特定の行動をケアするプレイングは対戦の詰めを行う際に重要となってくる。
特に、強いプレイヤーは負け筋をケア(潰し)ながら勝利に向かうプレイングが上手い。
どんなに勝っているプレイヤーでも、詰めが甘いプレイヤーはお世辞にもプレイングが上手いとは言えないというのが私の個人的な考えだ。

さて。ここで考えなければいけないことがある。

「相手のプレイングをどこまでケアすればいいのか」

というものだ。

ケアというくらいだから、基本的には盤面に見えていない情報(技、持ち物、選出など)を予想しながら行動を起こすことになる。
だが、特定の行動をケアしたことで勝利から遠ざかってしまった場合、自ら墓穴を掘ってしまっていると言ってもいいだろう。
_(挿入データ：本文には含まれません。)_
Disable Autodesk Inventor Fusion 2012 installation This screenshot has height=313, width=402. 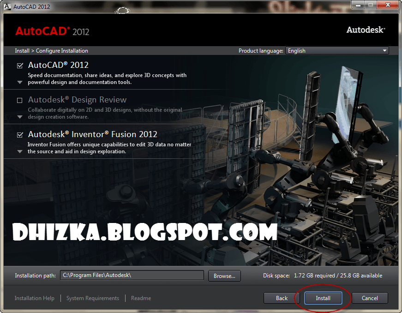[19, 134]
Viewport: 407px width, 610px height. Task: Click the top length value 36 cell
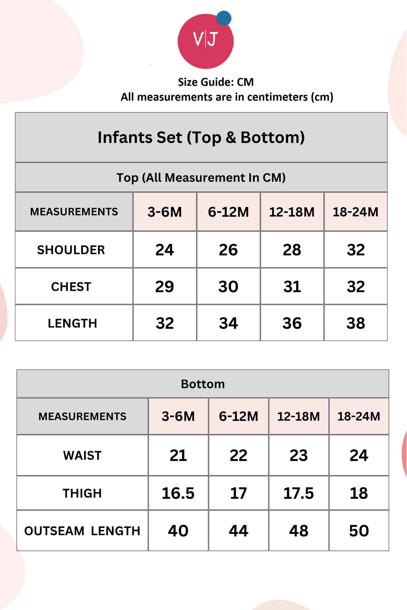tap(292, 323)
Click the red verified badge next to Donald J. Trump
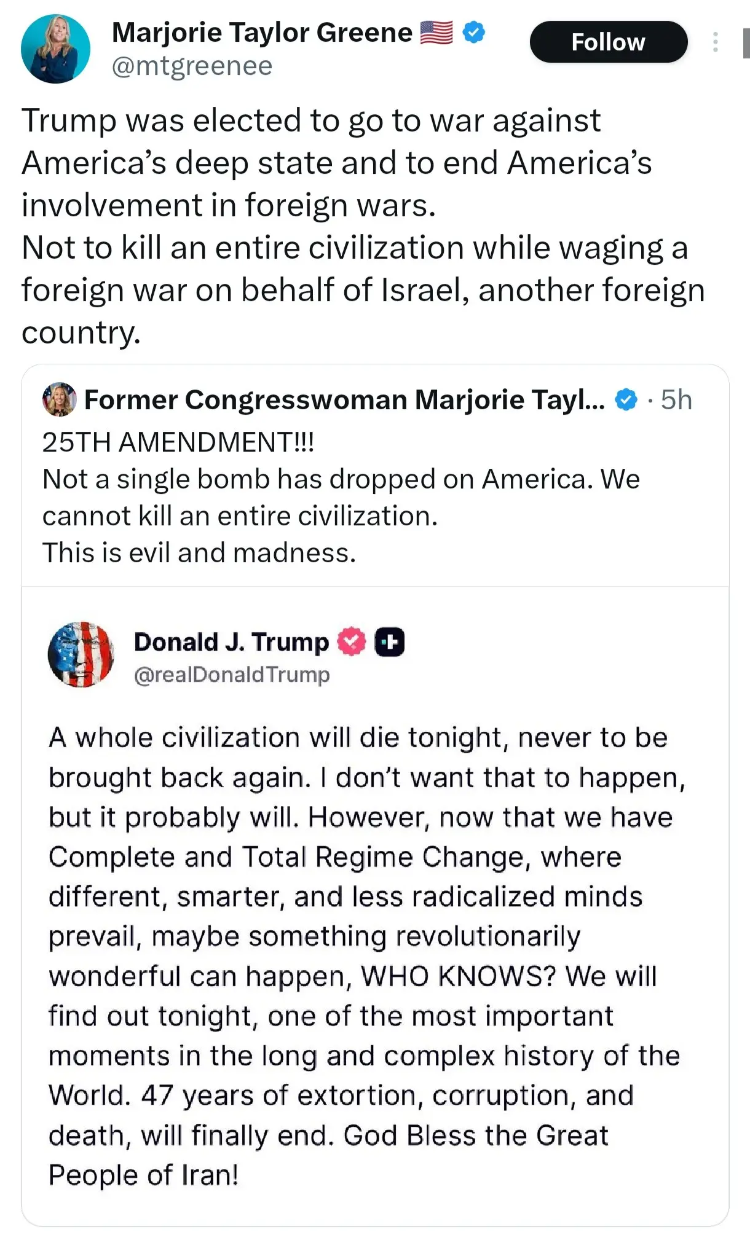The height and width of the screenshot is (1235, 750). point(351,641)
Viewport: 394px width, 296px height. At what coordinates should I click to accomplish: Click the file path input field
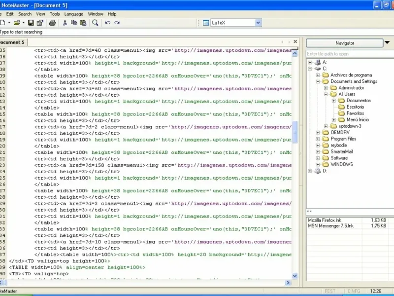point(348,54)
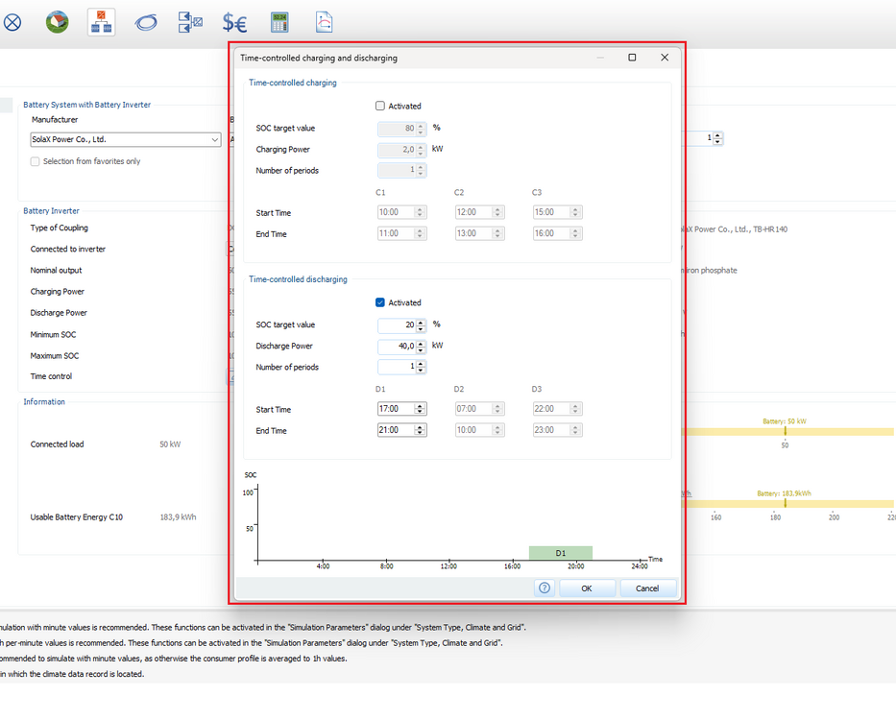Toggle Selection from favorites only checkbox
Image resolution: width=896 pixels, height=720 pixels.
coord(36,161)
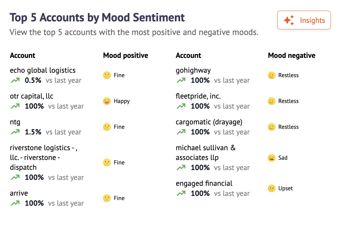Screen dimensions: 342x225
Task: Click the Sad emoji for michael sullivan
Action: point(271,158)
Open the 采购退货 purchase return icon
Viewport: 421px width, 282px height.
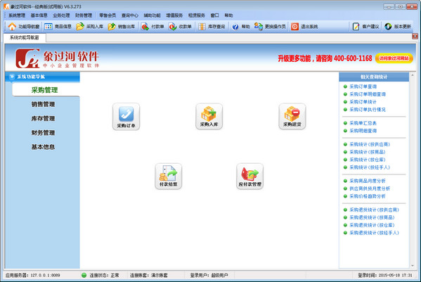click(292, 117)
どこかで見たものだが、分かりやすい例としてエルフーンキノガッサ対面を考えてみる。
一般的に、エルフーンとキノガッサはエルフーンが圧倒的に有利な対面であり、キノガッサ側は何をされても文句を言えない。やどりぎを撒くなり身代わりを置くなり何をしてもいい対面だ。

キノガッサが「ヘドロばくだん」を覚えるということに目をつぶれば。

多くのプレイヤー、いや、ほとんどのプレイヤーはこの「キノガッサのヘドロばくだん」をケアしたプレイングは行わないだろう。
キノガッサがヘドロばくだんを覚えていることは知っていても、キノガッサが採用するにはあまりにも現実からかけ離れた技であるとほとんどのプレイヤーが認知しているからだ。

このような、実際には起こる確率が低い事象に対してケアを行ってしまう行為(上の例の場合はヘドロばくだん読み鋼タイプバックなど)は、明らかに勝率を下げる「過剰なケア」であると言える。

ここまでわかりやすい例ならばケアする必要がないことは明白なので簡単なのだが、これが特定の生き物のZ技やスカーフとなると少々話が難しくなってくる。
どこまでをレアケースと割り切るのか、また、発生し得るレアケースをどこまでケアするのか。こういった部分の基準の考え方にプレイヤーの技量が表れるものだと私は思う。

私にも自分なりの基準があり、意識するべき所を可能な範囲でケアを行うプレイングをしているつもりではあるが、オフ終盤やレートで連戦していると感覚が狂って過剰なケアを行ってしまうことがある。

行動の選択を行う前に一呼吸おいてリスクリターンを考えたプレイングを心掛けたい。